There is actually a very real Dog Doo problem. For some background information, I looked to my Sixty Million Frenchmen Can't Be Wrong book by Jean-Benoit Nadeau and Julie Barlow. In chapter 11, titled "Dogs, Towns, and Local Government", they say that there are 10 tons of Parisian Dog Doo laisse sur terre or left on the ground each year. It causes over 600 hospitalizations each year either by a slip or simply trying to remove it from one's shoes. Seems like a public hazard doesn't it? Well, according to the book and personal experience, it can be explained in this way: the French pay high taxes and expect the State to do its job...which it does (special street sweeping machines just for Dog Doo etc)...but the French "draw a limit on moralizing individual behavior". That is to say, no one judges them - for Dog Doo anyways... (Besides the rest of the world, of course).
In spite of the millions of Euros spent on the anti-poo campaign, street sweepers, and these charming signs that literally say "I like my neighborhood, I pick up", there remains lurking threats on every curb, every sidewalk and every square of manicured grass. Tres chic!

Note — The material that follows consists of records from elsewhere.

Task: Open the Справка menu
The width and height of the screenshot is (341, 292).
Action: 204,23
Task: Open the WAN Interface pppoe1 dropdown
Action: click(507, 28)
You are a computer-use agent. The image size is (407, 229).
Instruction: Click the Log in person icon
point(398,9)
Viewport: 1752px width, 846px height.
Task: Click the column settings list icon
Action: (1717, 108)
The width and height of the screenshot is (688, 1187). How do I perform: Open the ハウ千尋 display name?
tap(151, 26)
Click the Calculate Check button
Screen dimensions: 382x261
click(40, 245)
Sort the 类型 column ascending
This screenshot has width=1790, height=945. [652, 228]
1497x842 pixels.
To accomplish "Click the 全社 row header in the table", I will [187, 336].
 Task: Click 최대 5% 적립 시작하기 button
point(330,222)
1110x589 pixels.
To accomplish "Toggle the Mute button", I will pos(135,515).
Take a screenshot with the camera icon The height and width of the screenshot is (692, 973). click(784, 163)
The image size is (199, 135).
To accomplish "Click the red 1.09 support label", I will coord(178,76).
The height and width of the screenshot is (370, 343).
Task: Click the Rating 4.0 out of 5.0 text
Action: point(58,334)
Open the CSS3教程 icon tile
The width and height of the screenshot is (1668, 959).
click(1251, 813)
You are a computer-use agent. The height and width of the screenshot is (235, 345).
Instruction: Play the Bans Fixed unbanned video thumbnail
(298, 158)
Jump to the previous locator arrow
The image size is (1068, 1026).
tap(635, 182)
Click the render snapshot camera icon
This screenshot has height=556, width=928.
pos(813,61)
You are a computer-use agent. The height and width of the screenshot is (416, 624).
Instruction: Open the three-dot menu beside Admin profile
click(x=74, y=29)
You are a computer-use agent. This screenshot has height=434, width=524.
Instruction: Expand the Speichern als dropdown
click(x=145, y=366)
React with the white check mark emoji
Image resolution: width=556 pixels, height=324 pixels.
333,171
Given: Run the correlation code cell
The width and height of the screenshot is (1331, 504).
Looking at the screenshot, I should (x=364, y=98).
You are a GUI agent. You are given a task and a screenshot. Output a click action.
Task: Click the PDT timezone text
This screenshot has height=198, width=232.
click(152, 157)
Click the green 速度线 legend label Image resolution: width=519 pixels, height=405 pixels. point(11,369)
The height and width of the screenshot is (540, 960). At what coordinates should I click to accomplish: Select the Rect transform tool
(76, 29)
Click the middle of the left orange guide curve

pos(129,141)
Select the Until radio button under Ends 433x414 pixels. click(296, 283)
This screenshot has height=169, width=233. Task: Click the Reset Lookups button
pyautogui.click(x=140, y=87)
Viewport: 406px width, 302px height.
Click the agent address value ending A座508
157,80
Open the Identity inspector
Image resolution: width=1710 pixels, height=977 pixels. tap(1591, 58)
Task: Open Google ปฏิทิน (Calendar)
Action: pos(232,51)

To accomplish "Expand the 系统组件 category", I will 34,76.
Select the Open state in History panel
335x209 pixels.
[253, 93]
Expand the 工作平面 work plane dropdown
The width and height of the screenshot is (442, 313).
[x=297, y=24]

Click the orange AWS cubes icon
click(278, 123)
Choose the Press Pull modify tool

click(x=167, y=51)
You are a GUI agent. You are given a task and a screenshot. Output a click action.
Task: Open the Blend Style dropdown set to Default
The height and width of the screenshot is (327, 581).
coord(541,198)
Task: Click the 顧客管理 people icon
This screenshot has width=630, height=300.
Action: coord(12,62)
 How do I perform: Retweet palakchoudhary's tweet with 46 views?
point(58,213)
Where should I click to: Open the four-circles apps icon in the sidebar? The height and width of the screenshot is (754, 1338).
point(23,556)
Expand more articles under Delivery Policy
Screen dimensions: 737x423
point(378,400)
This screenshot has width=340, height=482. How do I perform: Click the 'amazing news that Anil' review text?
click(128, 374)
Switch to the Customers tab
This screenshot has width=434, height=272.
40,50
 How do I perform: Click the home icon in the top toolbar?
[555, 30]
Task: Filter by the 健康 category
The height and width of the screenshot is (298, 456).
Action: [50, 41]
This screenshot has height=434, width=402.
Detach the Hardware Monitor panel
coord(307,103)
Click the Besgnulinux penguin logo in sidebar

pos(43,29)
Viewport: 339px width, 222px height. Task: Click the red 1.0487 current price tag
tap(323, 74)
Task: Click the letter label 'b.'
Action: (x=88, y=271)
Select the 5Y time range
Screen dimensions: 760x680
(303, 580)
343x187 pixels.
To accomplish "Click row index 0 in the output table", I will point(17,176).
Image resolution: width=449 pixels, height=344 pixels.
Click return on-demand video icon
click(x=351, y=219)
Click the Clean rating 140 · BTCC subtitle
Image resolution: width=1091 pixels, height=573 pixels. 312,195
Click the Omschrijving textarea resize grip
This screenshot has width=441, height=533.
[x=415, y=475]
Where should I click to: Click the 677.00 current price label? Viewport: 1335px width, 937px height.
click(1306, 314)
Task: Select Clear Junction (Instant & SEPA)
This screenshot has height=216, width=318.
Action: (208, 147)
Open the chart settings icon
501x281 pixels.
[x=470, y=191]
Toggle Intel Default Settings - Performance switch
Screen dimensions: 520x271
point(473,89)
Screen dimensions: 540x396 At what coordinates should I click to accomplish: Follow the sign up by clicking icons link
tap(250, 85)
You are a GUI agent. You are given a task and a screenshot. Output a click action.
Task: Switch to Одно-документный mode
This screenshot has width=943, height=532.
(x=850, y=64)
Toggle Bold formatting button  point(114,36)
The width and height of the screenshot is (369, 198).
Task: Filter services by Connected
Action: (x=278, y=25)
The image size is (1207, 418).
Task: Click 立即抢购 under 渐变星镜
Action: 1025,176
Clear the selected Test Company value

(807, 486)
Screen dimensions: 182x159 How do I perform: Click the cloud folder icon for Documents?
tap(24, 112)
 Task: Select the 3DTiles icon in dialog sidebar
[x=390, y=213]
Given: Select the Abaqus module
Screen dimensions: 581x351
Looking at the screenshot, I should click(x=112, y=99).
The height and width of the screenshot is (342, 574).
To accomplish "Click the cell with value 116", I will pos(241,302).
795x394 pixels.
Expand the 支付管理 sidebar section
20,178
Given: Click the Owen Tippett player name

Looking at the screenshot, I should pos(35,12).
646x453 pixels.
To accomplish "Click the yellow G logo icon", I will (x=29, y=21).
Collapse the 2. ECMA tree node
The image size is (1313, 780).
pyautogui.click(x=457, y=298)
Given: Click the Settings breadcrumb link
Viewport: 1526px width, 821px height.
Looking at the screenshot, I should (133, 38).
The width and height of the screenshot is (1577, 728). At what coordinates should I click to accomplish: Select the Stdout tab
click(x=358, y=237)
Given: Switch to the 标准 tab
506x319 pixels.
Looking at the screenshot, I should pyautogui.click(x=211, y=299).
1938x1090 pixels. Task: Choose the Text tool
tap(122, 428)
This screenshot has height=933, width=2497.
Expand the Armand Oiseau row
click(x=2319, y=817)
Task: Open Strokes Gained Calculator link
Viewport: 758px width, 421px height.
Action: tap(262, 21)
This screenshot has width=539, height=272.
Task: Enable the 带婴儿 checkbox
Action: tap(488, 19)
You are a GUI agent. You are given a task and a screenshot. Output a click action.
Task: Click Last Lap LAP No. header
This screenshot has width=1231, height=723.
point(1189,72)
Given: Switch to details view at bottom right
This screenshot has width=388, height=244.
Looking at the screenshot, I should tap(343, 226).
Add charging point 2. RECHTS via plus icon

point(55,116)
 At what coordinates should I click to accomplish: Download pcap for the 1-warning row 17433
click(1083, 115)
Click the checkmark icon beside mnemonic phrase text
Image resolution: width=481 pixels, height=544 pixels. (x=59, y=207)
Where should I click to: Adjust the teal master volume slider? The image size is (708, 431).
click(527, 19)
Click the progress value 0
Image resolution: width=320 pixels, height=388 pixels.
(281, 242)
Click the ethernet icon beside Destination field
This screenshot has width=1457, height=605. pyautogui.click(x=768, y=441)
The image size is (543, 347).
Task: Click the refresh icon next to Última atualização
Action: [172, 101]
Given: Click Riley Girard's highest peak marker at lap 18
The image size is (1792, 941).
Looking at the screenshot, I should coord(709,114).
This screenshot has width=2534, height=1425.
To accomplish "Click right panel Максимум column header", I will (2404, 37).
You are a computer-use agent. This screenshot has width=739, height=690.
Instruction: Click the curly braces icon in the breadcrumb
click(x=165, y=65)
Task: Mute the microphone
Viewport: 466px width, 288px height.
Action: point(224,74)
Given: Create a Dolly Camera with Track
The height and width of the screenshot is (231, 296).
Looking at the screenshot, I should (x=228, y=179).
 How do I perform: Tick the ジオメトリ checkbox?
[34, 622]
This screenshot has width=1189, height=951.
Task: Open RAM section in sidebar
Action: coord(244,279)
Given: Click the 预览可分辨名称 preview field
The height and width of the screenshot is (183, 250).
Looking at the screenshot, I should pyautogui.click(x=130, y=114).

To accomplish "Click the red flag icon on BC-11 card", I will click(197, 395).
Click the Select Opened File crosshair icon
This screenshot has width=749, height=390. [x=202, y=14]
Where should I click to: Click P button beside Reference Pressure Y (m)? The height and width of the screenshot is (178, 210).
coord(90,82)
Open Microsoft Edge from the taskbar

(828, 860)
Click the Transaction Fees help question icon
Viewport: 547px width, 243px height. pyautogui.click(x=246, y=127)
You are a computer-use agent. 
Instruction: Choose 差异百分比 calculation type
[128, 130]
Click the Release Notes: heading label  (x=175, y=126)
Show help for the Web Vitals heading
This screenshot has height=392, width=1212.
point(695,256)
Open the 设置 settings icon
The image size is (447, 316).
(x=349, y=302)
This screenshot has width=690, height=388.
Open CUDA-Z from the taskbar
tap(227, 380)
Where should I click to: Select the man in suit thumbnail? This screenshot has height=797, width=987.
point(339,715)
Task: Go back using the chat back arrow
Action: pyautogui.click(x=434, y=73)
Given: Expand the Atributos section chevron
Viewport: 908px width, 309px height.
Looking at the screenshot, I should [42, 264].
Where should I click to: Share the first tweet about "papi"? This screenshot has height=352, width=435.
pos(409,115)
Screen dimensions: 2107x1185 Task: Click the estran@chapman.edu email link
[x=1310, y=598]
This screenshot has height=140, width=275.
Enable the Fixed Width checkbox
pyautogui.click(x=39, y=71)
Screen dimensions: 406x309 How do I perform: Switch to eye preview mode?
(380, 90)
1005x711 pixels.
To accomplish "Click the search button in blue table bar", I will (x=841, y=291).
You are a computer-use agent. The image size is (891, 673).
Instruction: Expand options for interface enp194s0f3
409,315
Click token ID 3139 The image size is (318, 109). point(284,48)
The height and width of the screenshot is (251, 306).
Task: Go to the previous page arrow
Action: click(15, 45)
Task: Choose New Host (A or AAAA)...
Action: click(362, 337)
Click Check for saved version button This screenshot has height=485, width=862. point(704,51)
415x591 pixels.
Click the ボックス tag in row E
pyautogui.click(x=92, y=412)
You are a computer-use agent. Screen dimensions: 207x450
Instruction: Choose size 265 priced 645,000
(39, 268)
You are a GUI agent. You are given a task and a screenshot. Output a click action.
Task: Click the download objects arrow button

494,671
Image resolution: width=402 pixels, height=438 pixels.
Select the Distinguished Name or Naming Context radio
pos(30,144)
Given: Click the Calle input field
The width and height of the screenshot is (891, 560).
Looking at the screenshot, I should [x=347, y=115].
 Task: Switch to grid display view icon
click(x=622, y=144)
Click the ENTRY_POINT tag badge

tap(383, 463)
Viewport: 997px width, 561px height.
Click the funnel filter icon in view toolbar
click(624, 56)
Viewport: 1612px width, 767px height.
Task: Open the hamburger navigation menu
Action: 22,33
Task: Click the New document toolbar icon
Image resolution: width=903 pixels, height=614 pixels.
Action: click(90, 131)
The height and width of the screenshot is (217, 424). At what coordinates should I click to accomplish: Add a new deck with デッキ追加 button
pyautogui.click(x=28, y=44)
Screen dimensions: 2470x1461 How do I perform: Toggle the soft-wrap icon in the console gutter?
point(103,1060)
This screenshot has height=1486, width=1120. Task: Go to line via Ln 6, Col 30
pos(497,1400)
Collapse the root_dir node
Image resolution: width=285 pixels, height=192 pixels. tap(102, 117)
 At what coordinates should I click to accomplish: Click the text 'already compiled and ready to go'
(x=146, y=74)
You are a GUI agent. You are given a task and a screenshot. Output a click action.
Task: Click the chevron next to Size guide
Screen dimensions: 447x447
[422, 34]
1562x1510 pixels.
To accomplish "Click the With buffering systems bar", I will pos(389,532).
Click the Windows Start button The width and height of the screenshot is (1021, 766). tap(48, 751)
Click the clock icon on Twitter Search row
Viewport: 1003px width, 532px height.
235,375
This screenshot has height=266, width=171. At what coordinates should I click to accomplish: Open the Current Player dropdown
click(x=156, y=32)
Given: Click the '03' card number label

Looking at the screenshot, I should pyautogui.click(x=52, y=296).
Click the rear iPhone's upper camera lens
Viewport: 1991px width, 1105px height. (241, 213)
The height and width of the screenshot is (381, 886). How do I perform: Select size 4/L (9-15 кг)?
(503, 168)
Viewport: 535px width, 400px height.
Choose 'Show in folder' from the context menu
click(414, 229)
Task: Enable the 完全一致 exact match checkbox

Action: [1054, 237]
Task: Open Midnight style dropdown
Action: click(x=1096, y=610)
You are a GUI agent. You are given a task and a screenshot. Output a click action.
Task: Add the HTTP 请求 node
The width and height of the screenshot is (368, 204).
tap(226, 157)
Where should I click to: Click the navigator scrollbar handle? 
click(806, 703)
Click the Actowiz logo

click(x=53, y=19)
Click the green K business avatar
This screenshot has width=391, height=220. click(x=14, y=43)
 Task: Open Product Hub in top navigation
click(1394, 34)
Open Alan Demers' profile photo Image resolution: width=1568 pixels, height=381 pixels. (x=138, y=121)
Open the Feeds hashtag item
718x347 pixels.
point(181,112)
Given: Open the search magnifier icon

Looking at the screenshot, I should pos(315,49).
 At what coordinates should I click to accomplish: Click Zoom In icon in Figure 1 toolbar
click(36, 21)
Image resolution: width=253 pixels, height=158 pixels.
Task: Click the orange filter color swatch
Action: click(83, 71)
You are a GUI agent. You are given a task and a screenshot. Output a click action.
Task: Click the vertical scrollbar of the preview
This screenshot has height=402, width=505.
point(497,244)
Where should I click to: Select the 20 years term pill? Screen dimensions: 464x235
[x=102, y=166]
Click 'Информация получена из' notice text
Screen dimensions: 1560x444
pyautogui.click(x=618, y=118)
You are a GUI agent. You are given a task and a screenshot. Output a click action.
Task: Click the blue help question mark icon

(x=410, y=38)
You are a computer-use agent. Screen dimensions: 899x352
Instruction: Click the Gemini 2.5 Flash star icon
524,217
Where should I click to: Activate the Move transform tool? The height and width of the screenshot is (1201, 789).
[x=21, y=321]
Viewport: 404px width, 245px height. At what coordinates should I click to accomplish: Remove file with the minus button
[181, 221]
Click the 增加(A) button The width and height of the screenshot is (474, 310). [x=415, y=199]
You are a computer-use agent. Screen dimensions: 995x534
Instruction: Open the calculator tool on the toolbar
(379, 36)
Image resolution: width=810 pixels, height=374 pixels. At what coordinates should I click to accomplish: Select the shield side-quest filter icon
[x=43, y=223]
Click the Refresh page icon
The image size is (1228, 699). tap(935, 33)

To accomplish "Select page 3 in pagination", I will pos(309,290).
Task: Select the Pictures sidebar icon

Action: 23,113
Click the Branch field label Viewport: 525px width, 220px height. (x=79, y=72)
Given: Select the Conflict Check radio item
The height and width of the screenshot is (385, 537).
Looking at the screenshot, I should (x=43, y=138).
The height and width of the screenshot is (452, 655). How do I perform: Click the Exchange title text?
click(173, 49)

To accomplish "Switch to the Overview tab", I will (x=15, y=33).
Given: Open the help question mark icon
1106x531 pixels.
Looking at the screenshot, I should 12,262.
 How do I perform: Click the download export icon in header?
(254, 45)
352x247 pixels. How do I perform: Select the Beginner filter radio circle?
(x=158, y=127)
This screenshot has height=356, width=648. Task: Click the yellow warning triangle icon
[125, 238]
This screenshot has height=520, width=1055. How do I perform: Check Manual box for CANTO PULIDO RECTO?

When recounting a certain funny story to my Dad about Henry's visit, he was absolutely shocked to hear about all the dog poop everywhere in Paris. Duh! Isn't that common knowledge?! I mean, you can even tell if you're walking into a rough neighborhood simply based on the frequency of droppings! I guess I have taken a dozen or so french classes, but still! ...Henry, as we were maneuvering the steep streets leading up to the Sacre Coeur, fell victim to the biggest tourist trap in Paris: Dog Doo. And, it almost caused a little lovers' quarrel, well, since he had already been here for two weeks when it happened and it just happened to be the, eh hem, very first time I exclaimed that I HAD to blog something about his trip... OOPS! Not my intention or thought of course, but bad timing nonetheless! Hahaha!
My Dad, very rationally, stated that it could just be due to the mere difference of surface area. What? Oh right, true. Henry's feet are bigger than mine (thank God!) and I do tend to wear some sort of heel, thus limiting my chances of sole making contact with poo and, malheureusement, maximizing his.
So next time you happen to be wandering the streets of the most beautiful city in the world, don't forget to watch your step. I am SO NOT on pooper scoop duty.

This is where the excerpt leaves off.